Se non altro assistiamo a una pressione USA anti-austerity, che non passa certo, come da certi commentatori italiani si vorrebbe indurre, per la richiesta all'Italia di riforme strutturali che involgano, in questa fase, drastici tagli della spesa pubblica (si invocano 73 miliardi di tagli, senza sapere bene quale sia l'attendibilità del calcolo effettuato dall'Istat rispetto alla variazione comparata dei costi e senza sapere bene quali siano i volumi del bilancio statale su cui operare la comparazione: ma sul punto torneremo prossimamente). Gli USA, col fiscal cliff, stanno sperimentando senza obre di dubbio, da parte loro, quali siano gli effetti di tagli alla spesa come più "violenta" misura PRO-ciclica e non vogliono certo contrraddirsi chiedendo a noi di peggiorare le cose (a parte la fattibilità contabile-finanziaria della misura e la sua dimensione in base a criteri tecnicamente corretti).
Che lo vogliamo ammettere o no, gli studi citati, fra cui anche Bibow (v.introduzione) indicano una cosa chiara: la crisi viene si dal settore finanziario, ma a spingere sull’acceleratore dopo la Dot.Com Bubble del 2000 (e qui un succoso risvolto reso noto da Richard Koo di Nomura:
RICHARD KOO: The Entire Crisis In Europe Started With A Big ECB Bailout Of Germany - Business Insider, traetene voi le conseguenze), preludio dell’attuale recessione in corso, sono state le banche europee e le loro controllate in terra statunitense.
Ora, le suicide politiche di austerità stanno tagliando l’erba della ripresa sotto i piedidell’amministrazione Obama, mentre in ambito finanziario le frizioni molto ampie all’interno del contesto delle regolamentazioni bruciano le relazioni fra SEC-FED e BuBa. La deindustrializzazione in atto in UEM e la contemporanea frenata della Cina, allontananosia la speranza di una ripresa globale sia il miraggio di una possibile ripresa degli scambi proficua tra Eurozona e Stati Uniti.
Il messaggio sembra essere chiaro: ragazzi, il tempo è agli sgoccioli, vi abbiamo già salvato le chiappe una volta, non ci sembra il caso che vi rimettiate nei guai.

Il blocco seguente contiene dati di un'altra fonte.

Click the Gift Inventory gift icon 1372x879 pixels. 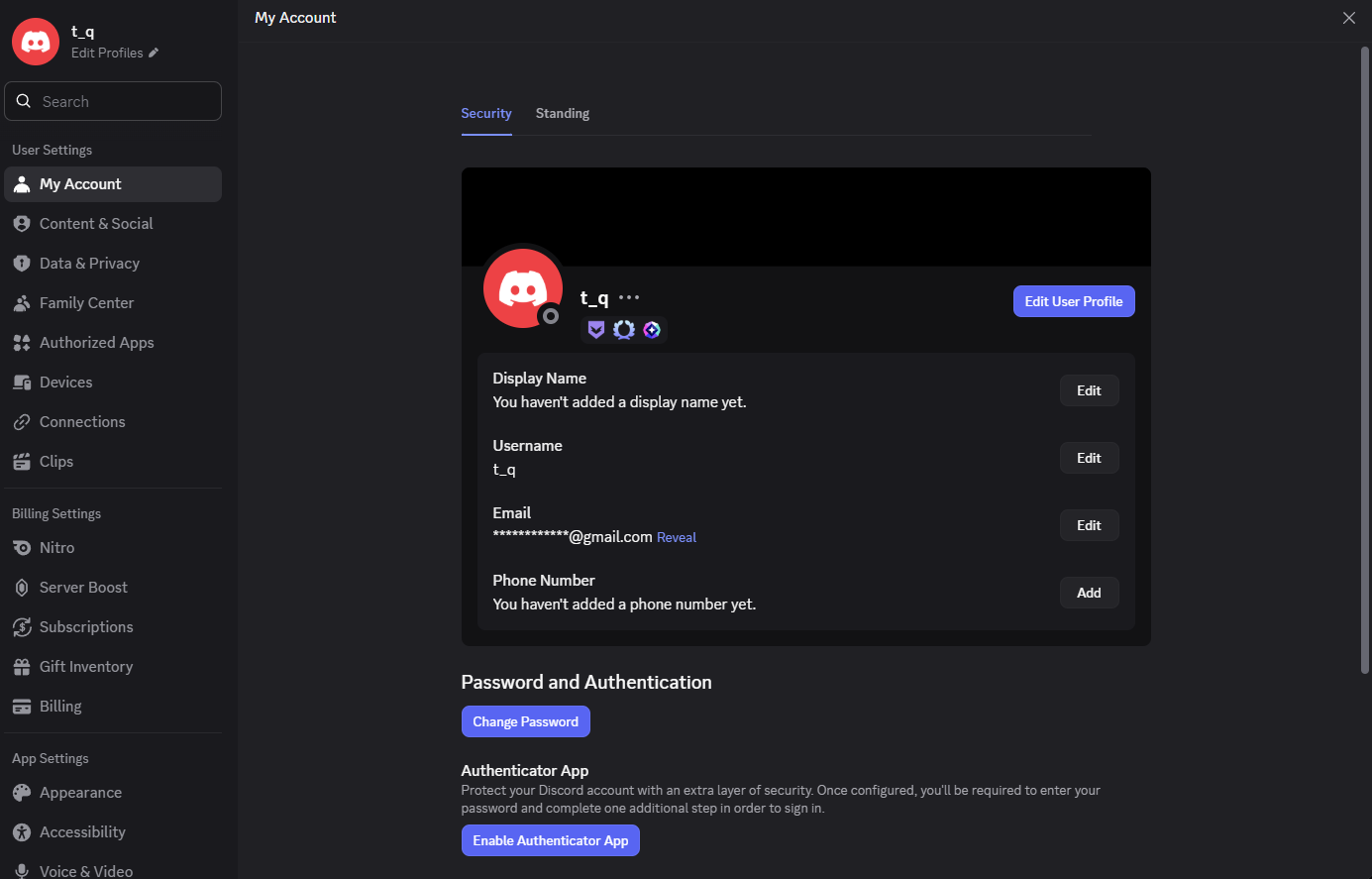pyautogui.click(x=22, y=667)
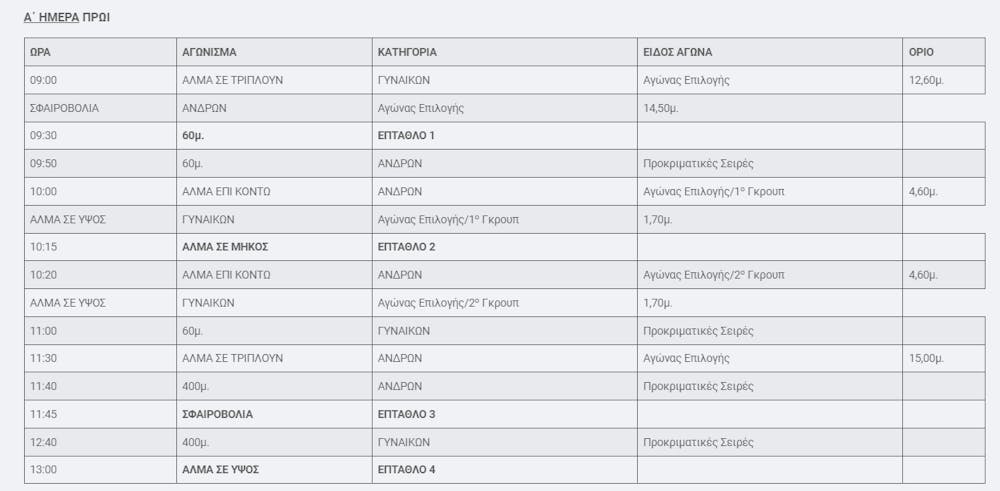Select the 09:00 time cell
The width and height of the screenshot is (1000, 491).
44,80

E’ da capire ora fino a quando la Germania avrà il coraggio di giocare col fuoco e quale sarà:
a) la nuova Casablanca
b) chi sarà il ventre molle da colpire.
La Germania ha, nei fatti, un conto in sospeso con gli USA ma le politiche di austerità e la riottosità ai controlli finanziari sembrano essere il modo migliore per tentare di non onorarlo.
Di certo il “gioco” della Germania, che mira ad accentuare la propria veste di global player, spostandosi a Oriente per allacciare rapporti privilegiati con Cina e Russia, con ciò mirando a svincolare l’intero sistema commerciale mondiale dall’influenzamento del dollaro, e tirandosi indietro rispetto agli interventi strategici USA nelle varie aree del mondo (giunti probabilmente agli sgoccioli, vista la crescente autonomia energetica che l’America sta raggiungendo), è qualcosa di più di un “moral hazard” finanziario.